Your attorney will present your case in court, displaying evidence such as medical records and witness testimonies to prove to the judge and jury that the defendant’s actions were negligent or act of intent and that their actions led to physical injuries and emotional distress.

Suing for emotional distress is incredibly difficult, so we recommend always enlisting the help of an attorney who has extensive experience with emotional distress lawsuits.

Cases That Typically Result in Emotional Trauma

Typically, events that lead to severe emotional distress are incredibly traumatizing. If you wonder what may warrant a claim, here are a few common emotional distress examples.

  • Witnessing the wrongful death of someone you love
  • Medical malpractice
  • Traffic accidents
  • Wrongful arrests
  • Personal injuries
  • Abuse at nursing homes

Is Suing for Emotional Distress a Tricky Process?

While it is possible to sue for mental anguish, it might be complicated. Symptoms of mental distress, unlike physical injuries, might not be obvious. This emphasizes the need for documenting your suffering.

Furthermore, you must guarantee that your testimony and the testimony of friends and family are consistent. Finally, your case may warrant the depositions of expert witnesses such as psychologists to prove emotional distress, which might take a long time and cost a lot of money.

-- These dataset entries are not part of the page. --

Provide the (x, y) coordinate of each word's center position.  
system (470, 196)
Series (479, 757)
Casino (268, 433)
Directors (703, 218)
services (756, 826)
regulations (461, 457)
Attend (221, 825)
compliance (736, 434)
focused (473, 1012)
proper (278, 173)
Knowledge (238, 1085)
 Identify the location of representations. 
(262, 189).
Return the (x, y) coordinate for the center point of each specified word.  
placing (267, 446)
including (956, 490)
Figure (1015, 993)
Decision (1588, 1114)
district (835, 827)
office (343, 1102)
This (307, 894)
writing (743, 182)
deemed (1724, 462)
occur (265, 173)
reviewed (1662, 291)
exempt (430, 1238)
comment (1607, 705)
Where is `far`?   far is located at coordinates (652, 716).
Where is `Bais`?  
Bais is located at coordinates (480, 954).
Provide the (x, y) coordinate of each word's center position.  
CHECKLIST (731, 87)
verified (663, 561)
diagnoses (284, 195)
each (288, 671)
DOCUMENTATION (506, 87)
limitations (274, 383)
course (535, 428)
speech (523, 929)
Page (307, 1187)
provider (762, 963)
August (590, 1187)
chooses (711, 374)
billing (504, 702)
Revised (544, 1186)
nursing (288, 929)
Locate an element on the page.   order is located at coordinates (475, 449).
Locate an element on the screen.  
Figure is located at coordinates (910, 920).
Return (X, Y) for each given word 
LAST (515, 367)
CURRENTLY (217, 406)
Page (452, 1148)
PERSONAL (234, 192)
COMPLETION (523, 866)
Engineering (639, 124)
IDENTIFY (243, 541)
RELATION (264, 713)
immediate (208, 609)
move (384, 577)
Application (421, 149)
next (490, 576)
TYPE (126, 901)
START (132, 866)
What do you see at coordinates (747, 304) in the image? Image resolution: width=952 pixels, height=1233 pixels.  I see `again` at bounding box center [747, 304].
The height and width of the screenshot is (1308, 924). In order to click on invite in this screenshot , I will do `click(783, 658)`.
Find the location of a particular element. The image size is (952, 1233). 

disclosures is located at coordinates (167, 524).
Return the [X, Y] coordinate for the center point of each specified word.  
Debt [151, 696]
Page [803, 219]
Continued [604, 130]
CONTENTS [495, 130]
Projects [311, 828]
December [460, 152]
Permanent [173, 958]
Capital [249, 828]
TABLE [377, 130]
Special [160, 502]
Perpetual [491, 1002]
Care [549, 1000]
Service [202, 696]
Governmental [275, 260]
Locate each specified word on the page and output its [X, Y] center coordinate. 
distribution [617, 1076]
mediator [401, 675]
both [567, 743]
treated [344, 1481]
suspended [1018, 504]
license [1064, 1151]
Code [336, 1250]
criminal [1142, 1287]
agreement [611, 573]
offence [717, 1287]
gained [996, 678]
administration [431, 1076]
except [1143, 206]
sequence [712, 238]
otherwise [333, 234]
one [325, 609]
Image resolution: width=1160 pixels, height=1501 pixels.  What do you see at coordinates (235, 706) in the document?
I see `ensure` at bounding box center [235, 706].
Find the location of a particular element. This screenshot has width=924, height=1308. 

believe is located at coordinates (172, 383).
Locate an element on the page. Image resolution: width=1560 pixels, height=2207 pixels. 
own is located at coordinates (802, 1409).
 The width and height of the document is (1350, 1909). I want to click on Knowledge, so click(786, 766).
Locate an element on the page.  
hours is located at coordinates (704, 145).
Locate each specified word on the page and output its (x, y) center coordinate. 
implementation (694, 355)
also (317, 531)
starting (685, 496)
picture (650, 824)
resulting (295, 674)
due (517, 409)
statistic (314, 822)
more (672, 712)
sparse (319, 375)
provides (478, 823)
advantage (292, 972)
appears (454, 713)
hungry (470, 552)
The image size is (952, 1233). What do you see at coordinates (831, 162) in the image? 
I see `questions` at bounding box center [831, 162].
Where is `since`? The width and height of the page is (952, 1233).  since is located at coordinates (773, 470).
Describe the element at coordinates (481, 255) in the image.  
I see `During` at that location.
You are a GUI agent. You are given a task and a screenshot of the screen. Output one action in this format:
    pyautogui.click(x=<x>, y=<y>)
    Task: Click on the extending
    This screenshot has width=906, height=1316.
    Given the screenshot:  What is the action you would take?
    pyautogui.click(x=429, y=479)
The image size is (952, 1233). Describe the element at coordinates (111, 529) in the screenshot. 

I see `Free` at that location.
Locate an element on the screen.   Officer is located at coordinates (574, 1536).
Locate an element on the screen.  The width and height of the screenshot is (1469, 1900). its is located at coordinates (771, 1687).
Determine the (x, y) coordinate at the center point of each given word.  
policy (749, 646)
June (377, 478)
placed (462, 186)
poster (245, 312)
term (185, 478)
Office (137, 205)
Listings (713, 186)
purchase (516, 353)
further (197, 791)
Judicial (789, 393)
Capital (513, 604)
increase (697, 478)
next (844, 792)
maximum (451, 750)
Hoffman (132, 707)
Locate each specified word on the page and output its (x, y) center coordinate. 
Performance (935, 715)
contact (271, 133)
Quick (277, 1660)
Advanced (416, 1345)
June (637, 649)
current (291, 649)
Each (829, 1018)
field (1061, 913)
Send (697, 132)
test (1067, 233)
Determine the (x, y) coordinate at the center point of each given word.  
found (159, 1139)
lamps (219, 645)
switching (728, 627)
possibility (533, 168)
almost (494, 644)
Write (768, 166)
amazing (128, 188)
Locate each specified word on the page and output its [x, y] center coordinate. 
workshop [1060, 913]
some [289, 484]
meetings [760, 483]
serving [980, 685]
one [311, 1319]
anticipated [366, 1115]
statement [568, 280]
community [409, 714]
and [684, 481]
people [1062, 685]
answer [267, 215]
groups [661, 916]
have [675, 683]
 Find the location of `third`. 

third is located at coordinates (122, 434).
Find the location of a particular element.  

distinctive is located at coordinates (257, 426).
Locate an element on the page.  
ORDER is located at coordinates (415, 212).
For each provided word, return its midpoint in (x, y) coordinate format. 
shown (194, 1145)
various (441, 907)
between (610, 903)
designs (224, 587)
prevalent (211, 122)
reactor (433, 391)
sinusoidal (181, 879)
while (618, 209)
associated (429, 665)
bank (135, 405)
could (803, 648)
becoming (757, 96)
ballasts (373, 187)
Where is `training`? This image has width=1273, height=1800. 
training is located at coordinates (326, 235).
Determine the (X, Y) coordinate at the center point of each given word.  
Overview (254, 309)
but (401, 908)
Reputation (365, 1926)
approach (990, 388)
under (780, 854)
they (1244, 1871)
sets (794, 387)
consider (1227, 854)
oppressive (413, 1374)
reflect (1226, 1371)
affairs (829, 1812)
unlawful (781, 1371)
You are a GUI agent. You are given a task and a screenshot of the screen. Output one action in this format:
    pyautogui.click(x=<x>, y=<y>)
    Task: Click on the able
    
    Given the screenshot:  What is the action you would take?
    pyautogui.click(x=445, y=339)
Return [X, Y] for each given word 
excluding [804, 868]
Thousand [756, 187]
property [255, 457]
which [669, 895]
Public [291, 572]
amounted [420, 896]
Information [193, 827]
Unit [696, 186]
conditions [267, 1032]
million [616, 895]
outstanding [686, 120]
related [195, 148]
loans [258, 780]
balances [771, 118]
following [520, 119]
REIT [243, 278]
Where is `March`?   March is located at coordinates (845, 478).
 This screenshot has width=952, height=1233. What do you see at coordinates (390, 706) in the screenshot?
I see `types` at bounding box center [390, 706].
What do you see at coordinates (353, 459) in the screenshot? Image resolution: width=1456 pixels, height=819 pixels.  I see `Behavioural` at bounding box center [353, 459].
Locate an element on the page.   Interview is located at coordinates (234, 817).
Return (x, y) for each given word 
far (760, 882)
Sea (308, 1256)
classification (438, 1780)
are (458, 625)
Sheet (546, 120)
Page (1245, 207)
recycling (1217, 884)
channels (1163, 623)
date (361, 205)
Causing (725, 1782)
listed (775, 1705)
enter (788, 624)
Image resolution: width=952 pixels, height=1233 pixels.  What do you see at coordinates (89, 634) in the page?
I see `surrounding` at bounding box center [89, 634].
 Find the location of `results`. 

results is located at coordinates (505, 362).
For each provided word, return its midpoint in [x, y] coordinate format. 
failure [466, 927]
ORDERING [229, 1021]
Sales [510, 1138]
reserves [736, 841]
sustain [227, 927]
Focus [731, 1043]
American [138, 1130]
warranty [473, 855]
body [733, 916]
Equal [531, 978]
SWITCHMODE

Establishing a link between negligence or intentional harm and the losses you incurred can take a lot of legal investigation, so it is advisable to get help from an experienced attorney.

The Bottom Line

According to U.S. law, you can sue for pain and suffering due to an incident caused by carelessness or intent. This includes fear, anxiety, depression, post-traumatic stress, and embarrassment, among other mental illnesses. Regrettably, an emotional distress case can be challenging to prove due to a lack of solid physical proof.

Any compensation for mental anguish typically involves bodily harm, and a successful case requires well-documented proof and convincing witness testimony. As a result, the first step for anyone suffering from mental pain should be to hire a skilled legal professional to give them the best chance of receiving compensation.